2015年7月9日木曜日

『それはかちり、かちりとちらついて終わる』感想

『それはかちり、かちりとちらついて終わる』
ウィリアム・テン著/中村保男訳
創元推理文庫「ウィリアム・テン短篇集1」所収 初版1973年3月23日

 あらすじ・・・2089年、核ミサイル実験の影響で、植物を死滅させる病原菌が蔓延し、飢餓により人類滅亡の危機が、すぐそこに迫っている世界。マックス・アルベンは、タイムマシンで核ミサイルの発射された1976年に行き、スイッチを切り替えて弾道を変え、歴史を改編する任務を受け出発する。
  2089年、核ミサイル実験の影響で、突然変異したおたふく風邪により、出生率が極端に低くなり、人口減少による人類滅亡の危機が、すぐそこに迫っている世界。マック・アルビンは、タイムマシンで核ミサイルの発射された1976年に行き、スイッチを切り替えて弾道を変え、歴史を改編するため出発する。
 お互いの世界は、せっかく改変した歴史を再び改変されないように手を打つが……。

 タイムマシンによる歴史改編物のSFは沢山ありますが、この作品はその中でも、かなりユニークな作品ではないでしょうか。主人公は名前が微妙に違いますが、違う歴史の同一人物と思われます。主人公が選ばれた理由が、時間移動しても意識を失わない体質である、という理由からもそう推察されます。
 歴史改編の方法が、スイッチを奥に押すか、手前に引くかの二種類しかないのは、物語をシンプルにするためでしょうか。
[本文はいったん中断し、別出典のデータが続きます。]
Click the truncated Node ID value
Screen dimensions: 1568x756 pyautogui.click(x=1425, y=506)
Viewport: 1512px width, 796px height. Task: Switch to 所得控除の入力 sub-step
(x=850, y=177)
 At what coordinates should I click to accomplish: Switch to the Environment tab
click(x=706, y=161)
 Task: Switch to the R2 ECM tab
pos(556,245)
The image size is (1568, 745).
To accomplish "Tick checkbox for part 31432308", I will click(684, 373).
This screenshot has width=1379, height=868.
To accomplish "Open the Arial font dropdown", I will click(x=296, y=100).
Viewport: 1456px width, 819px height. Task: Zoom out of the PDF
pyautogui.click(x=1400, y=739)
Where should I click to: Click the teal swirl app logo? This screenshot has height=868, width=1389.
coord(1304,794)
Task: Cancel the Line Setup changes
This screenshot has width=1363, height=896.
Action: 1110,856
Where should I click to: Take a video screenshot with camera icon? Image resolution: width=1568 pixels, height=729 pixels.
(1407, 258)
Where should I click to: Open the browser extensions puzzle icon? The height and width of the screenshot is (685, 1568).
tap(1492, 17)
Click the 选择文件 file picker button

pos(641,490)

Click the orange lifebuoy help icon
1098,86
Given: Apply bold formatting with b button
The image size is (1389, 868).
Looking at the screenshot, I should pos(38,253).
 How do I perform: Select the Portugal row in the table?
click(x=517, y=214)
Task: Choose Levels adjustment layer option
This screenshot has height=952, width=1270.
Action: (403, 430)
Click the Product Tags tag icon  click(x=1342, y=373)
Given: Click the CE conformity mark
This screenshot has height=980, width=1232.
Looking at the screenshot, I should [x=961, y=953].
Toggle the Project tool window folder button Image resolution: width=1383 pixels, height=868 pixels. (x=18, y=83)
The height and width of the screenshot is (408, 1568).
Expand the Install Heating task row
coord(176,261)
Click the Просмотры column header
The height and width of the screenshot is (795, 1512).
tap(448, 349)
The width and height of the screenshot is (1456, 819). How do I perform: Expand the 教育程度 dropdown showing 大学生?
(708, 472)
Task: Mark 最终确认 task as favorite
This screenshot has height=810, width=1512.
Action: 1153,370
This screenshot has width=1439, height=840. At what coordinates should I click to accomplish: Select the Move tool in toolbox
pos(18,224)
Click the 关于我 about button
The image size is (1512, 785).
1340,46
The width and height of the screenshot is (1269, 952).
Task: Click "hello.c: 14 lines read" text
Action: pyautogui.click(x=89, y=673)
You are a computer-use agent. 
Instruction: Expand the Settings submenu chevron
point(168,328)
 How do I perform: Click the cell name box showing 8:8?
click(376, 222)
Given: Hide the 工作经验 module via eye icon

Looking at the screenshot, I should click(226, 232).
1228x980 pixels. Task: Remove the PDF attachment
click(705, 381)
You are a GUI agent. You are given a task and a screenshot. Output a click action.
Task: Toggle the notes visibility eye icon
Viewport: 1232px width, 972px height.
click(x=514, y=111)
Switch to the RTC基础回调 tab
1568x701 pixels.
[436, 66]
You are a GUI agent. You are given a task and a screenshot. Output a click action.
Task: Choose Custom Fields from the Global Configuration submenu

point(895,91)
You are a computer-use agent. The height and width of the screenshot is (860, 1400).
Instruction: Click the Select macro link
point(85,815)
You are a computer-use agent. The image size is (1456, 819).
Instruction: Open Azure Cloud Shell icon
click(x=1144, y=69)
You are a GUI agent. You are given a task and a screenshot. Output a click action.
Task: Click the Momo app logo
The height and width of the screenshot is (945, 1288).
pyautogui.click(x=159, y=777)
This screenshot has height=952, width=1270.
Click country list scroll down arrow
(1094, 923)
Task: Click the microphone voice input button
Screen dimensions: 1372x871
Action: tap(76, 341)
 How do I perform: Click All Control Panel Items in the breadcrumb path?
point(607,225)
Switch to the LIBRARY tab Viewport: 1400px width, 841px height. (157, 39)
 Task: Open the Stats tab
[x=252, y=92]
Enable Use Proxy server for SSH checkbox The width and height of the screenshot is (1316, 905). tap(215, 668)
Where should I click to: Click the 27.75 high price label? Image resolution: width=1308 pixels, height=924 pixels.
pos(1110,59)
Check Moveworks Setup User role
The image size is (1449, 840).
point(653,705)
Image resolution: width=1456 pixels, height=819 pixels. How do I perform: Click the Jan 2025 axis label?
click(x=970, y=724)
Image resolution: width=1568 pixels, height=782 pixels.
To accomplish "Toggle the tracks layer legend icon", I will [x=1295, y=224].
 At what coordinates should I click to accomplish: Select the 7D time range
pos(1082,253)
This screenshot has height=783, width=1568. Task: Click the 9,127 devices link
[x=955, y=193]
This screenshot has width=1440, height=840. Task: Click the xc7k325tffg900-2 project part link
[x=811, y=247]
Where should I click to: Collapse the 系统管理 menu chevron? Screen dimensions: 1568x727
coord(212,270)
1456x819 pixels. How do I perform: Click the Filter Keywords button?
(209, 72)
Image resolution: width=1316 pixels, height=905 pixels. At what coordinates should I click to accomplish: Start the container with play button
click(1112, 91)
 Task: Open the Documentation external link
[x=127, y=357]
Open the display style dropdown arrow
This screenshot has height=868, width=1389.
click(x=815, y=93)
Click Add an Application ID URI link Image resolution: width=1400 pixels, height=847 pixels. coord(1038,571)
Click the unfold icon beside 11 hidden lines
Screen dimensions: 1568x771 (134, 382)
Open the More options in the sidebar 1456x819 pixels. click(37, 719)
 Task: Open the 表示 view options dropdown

改編後の世界がどうなるのかを知った双方の主人公の反応が面白いと思います。

 作者のウィリアム・テンはイギリスの人。短編を中心に発表しているようです。

 この作品も、山本弘さんの本でタイトルとあらすじを読んで、興味を持ちました。訳者あとがき に、収録作の原題が載っていたのですが、この作品の「It Ends with a Elicker」の”Elicker”の意味が分からず、オンライン翻訳で調べたりしたのですが、結局”Flicker”の誤植と判明し、やはり初版本信仰は間違っていると確信しました。
 それにしてもこの作品で描かれた2089年の世界。どちらか選ぶとしたら、どっちでしょうかねえ(どっちも嫌という選択肢は却下)。悩む。